# [COMPITI]
**1.** Nel testo sulla crisi del gas in Transnistria, per quanto tempo potrebbero bastare le riserve di gas secondo Vadim Krasnoselsky?
**2.** Scrivi il seguito del testo sulla crisi del gas in Transnistria, proseguendo dopo la sua ultima frase.

# [SEZIONE DEL DOCUMENTO]
######
Dalla Slovacchia, il primo ministro Robert Fico ha messo nel mirino il presidente ucraino Volodymyr Zelensky, accusandolo di volere “sabotare” l’economia di Bratislava e quella europea e ha minacciato contromisure. Per una questione “degna di una reazione sovrana da parte di una Slovacchia sovrana”, ha garantito Fico. E intanto, un prima vittima collaterale dello stop al gas di Mosca in Ucraina è paradossalmente (ma non troppo) proprio una regione filorussa: la Transnistria. La repubblica separatista, che dal crollo dell’Unione Sovietica ha deciso di rimanere fedele al Cremlino dichiarandosi indipendente dalla Moldavia, è completamente dipendente dalle forniture di gas russo. Ma senza più il passaggio attraverso il territorio ucraino, la situazione per la Transnistria appare sempre più difficile. E lo è inevitabilmente anche per la Moldavia.

Vadim Krasnoselsky, leader separatista, ha ammesso da subito le difficoltà per la propria regione, dicendo che le riserve di gas sono ridotte all’osso. Forse utili per mandare avanti la sua “repubblica” per dieci giorni. Venti se si considera solo la parte meridionale. Il piano d’emergenza è scattato immediatamente dopo l’annuncio di Kiev e di Gazprom. E Sergei Obolonik, primo vicepremier della regione filorussa, ha confermato lo stop di tutte le attività industriali “ad eccezione di quelle impegnate nella produzione alimentare, ovvero quelle che garantiscono direttamente la sicurezza alimentare della Transnistria”.
######
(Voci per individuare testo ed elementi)
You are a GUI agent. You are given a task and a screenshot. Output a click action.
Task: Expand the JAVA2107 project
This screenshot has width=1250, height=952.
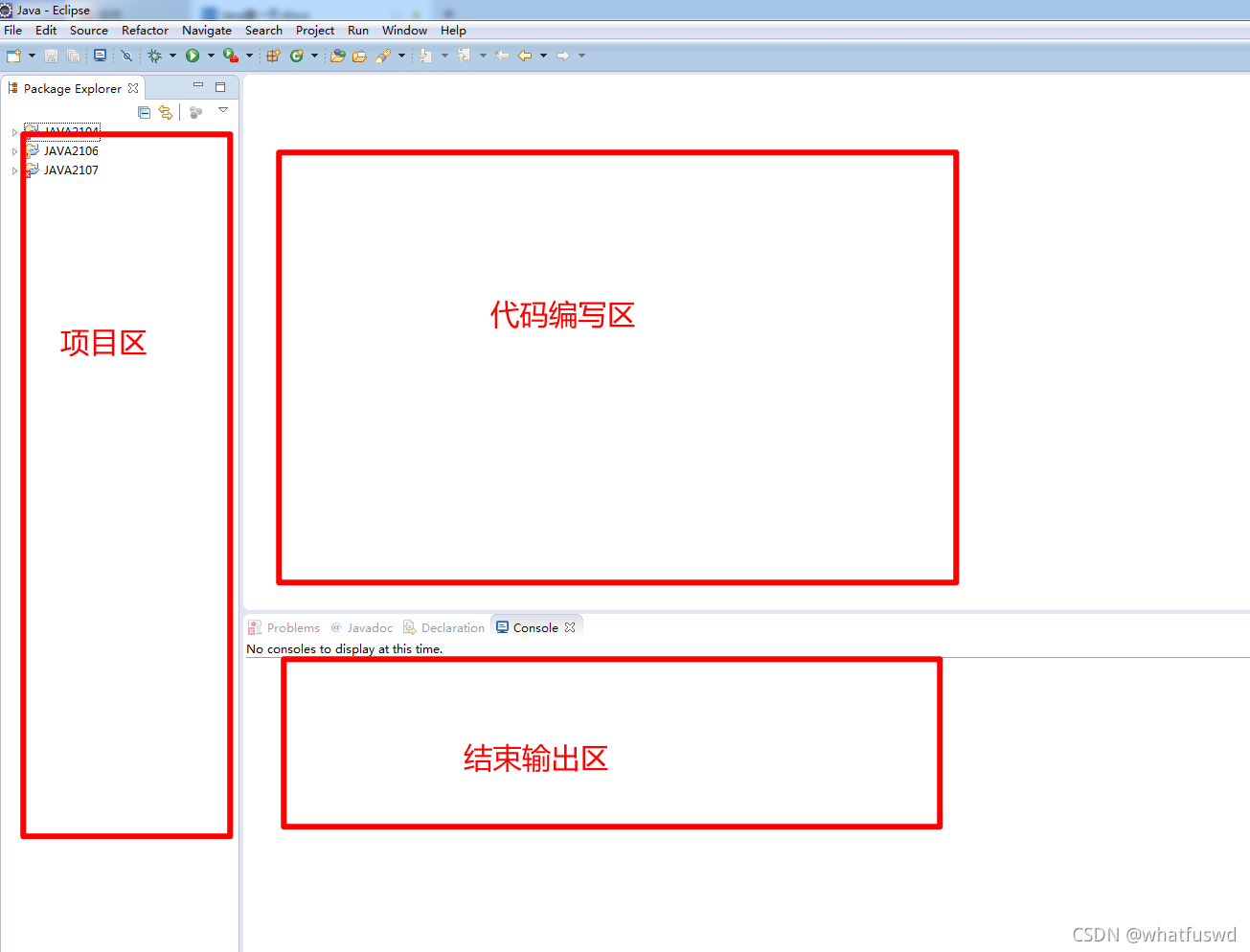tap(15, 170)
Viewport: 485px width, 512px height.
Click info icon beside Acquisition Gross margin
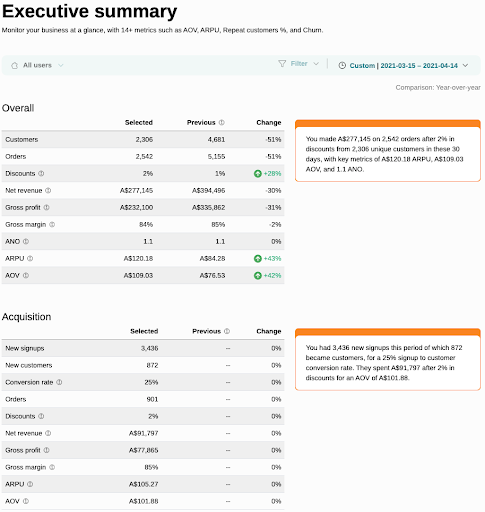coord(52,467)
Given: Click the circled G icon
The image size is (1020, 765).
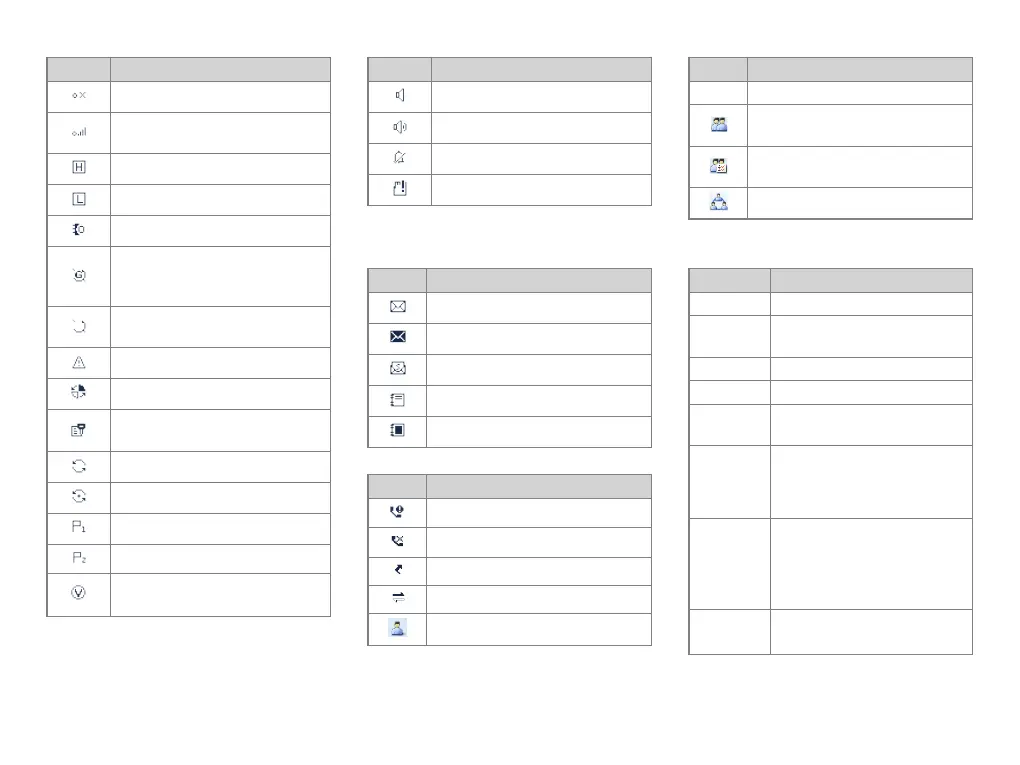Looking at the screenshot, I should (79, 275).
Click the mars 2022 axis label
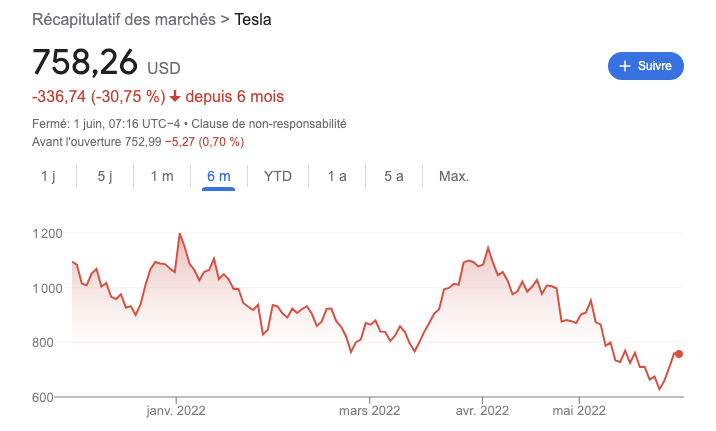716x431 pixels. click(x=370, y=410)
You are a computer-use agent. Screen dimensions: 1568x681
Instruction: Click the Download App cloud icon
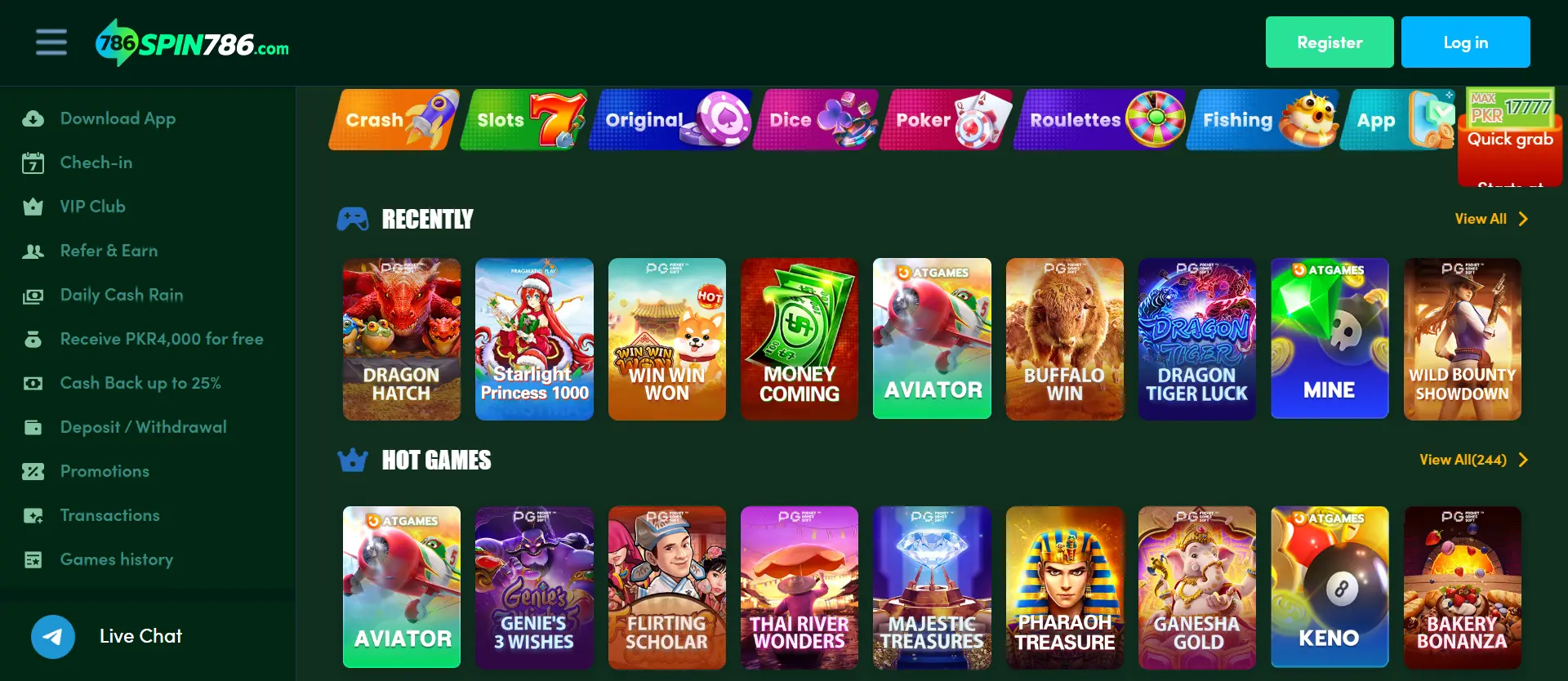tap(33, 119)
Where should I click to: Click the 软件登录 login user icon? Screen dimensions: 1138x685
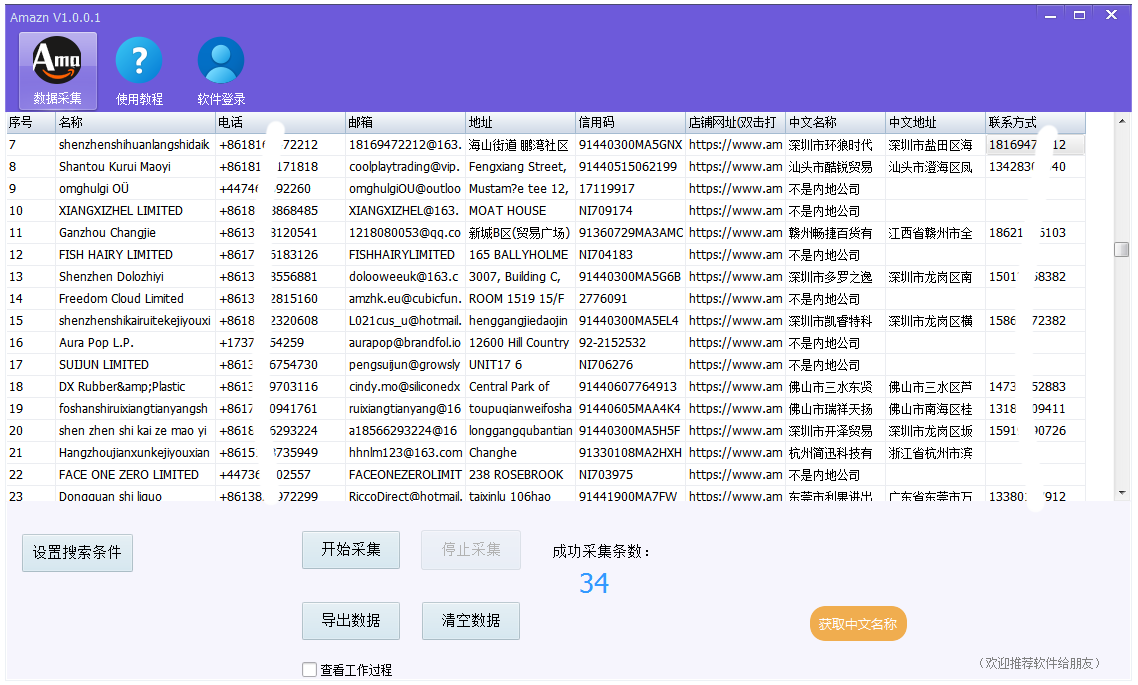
######
# [RISPOSTE]
**1.** Forse per dieci giorni, oppure venti se si considera solo la parte meridionale.

**2.**
Una crisi senza precedenti e che è difficile da gestire non solo per il presente, ma anche per il futuro. Perché se per Obolonik “è troppo presto per giudicare come si svilupperà la situazione”, quello che appare chiaro anche al governo separatista è che se il problema non sarà risolto in tempi brevi ci saranno “cambiamenti irreversibili, ovvero le imprese perderanno la capacità di ripartire”. Una vera e propria emergenza economica, sanitaria e sociale, che investe 450mila persone che abitano la ex repubblica socialista, ma che preoccupa soprattutto la Moldavia e il governo centrale. E proprio per questo, da Chisinau non parlano solo di una crisi di natura economica, ma anche (se non soprattutto) di sicurezza.

Il primo ministro Dorin Recean si è detto sicuro che per quanto riguarda il proprio Paese l’interruzione del flusso di gas si può gestire. Tra produzione nazionale e importazioni, soprattutto dalla Romania, la Moldavia è convinta di poter superare il momento più difficile. E da Bucarest, il ministro dell’Energia, Sebastian Burduja, si è detto pronto adi aiutare i “fratelli” moldavi. L’esecutivo di Recean ha da tempo pensato piani alternativi per evitare di dipendere ancora dai rubinetti del Cremlino. Ma a Tiraspol non la pensano allo stesso modo. L’operatore del gas della Transnistria, Tiraspoltransgaz, ha rispedito al mittente le offerte giunte da Chisinau e da Bucarest giustificando il rifiuto con i possibili aumenti dei prezzi e l’eventuale loro instabilità. E l’impressione è che il braccio di ferro continuerà anche come arma puntata nel cuore della Moldavia, da sempre oggetto delle mire russe al confine dell’Unione europea e dell’Ucraina.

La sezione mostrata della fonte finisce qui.